AIPCS was chartered by the Oakland Unified School District (OUSD) in 1996 with the mission of improving the performance of Native American students in the city. As a charter public school, AIPCS was free to students and had considerable autonomy. Once located in a converted church in Oakland's Laurel District, the school moved to 171 12th Street. The high school is located at 746 Grand Avenue.

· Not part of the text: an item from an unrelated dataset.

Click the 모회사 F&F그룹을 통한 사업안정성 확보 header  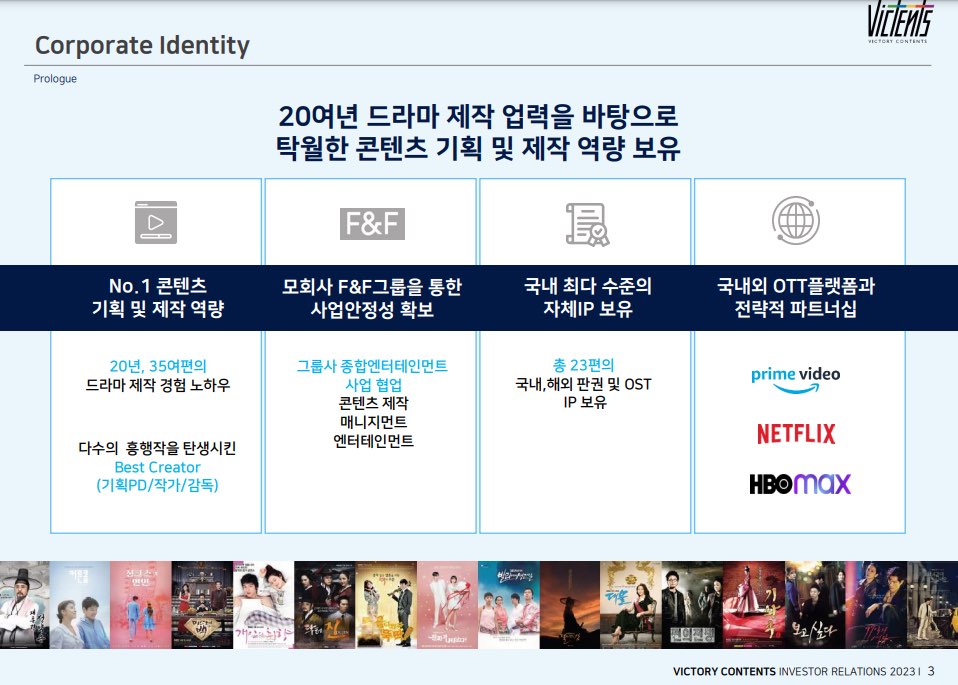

Since 2007, the charter school district is known as AIMS, American Indian Model Schools. The first school had a predominantly Native American student population at its founding and it focused on Native American culture. Classes included cultural elements such as traditional bead-making and drumming.[4][5] Martin Waukazoo, one of the founders of the AIPCS, said that he withdrew from the school board because it did not sufficiently emphasize basic educational skills. He said "They were doing too many fuzzy, warm things like bead-making classes and drum classes. Those are good hobbies, but our kids need to learn to read and write. I felt it was doing more harm than good."[4]

By 2001, the school was failing. Enrollment dropped to 34[6] and test scores were abysmal.[4][5] That year, educator Ben Chavis (Lumbee from North Carolina) and a former faculty member at San Francisco State University, became the school principal and initiated numerous changes. Chavis, who had experience as a public school principal, was recruited from Arizona, where he was serving as superintendent of schools at the Fort Apache Indian Reservation.

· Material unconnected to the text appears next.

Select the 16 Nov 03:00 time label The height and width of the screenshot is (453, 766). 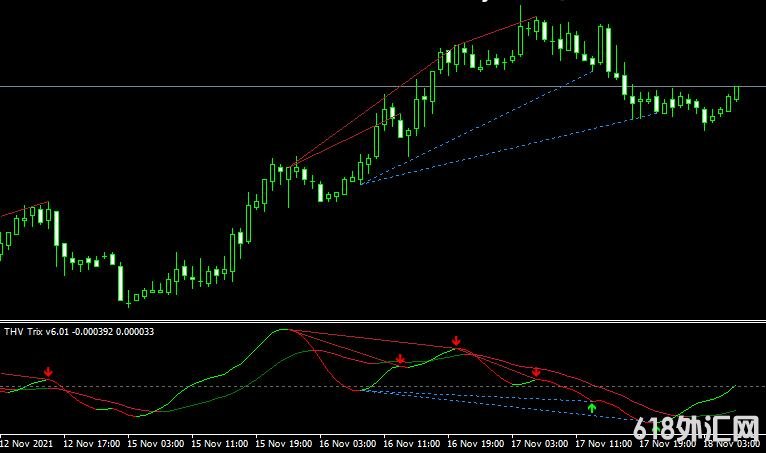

Chavis replaced most of the school's staff, eliminated bilingual education and Native American cultural content from the curriculum,[7] and gave away all the school's technology equipment.[8] Chavis focused instruction on the California Content Standards and instituted a number of unorthodox disciplinary policies.[9]

In 2005 American Indian Public Charter School had seven teachers. The student teacher ratio was 25 to one. Most of the teachers were in their twenties. During that year, Chavis said that the few teachers who were not credentialed were enrolled in credentialing programs.[10]

As of 2005 AIPCS paid each first-year teacher an annual salary of $42,000 and allowed for a $1,500 bonus at the end of the school year. The annual salary of an entry-level teacher in the Oakland Unified School District was $37,000 during that year.[10]

In the years that followed, the school's enrollment increased [6] and test scores dramatically improved, with the school becoming one of the highest achievers in the state. During the same time period, the percentage of students identifying as American Indian at the school decreased to less than 5%, following the general trend in Oakland's public schools. Students included higher numbers of African Americans, Latino, and Asian Americans; by 2012, students in the three schools of the AIM system were 90% Asian American.

In 2007, the AIPCS board expanded its operation, and founded the American Indian Model Schools system (see related article.) It opened a second middle school campus, AIPCS II, and a high school, the American Indian Public High School (AIPHS). In the same year, Chavis resigned as head of school after several controversies, but he was retained by the board in an executive role until January 2012.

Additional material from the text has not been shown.